Exercise:
Beginning with the line that holds "Task: Open the AS Monaco crest" and ending with the last line of the entries below, copy every line exactly and nothing else, with the pictures left out.

[Dataset entries]
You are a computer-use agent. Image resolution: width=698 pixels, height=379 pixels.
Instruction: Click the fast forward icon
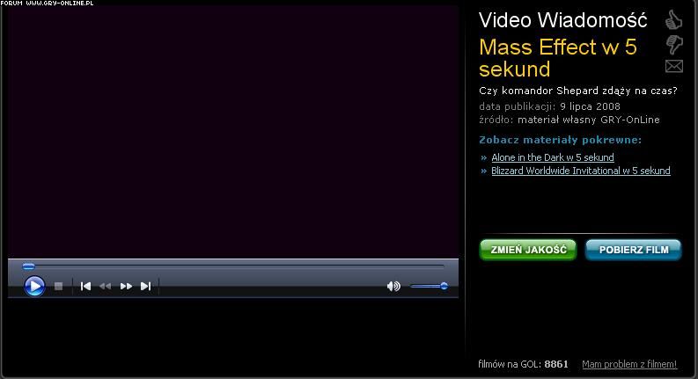click(x=126, y=286)
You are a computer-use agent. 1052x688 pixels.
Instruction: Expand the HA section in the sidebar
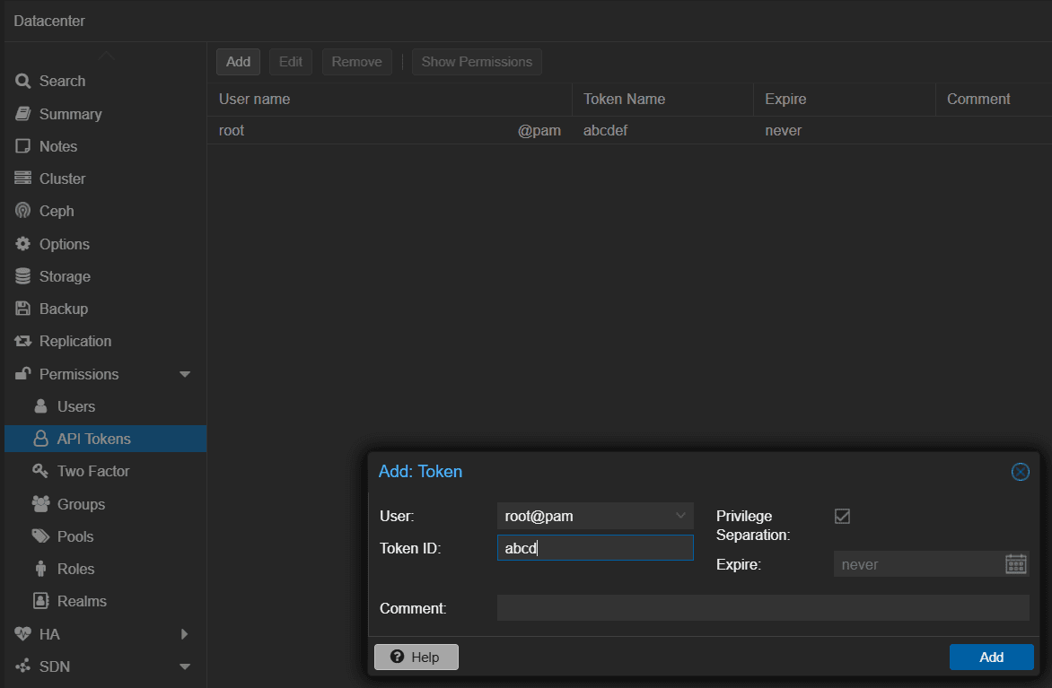(184, 633)
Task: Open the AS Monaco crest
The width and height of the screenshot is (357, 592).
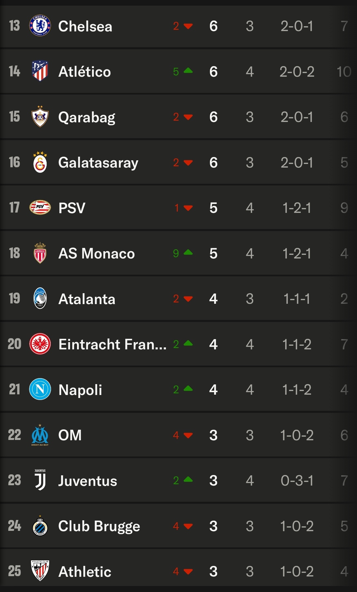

Exercise answer:
Task: Open the AS Monaco crest
The width and height of the screenshot is (357, 592).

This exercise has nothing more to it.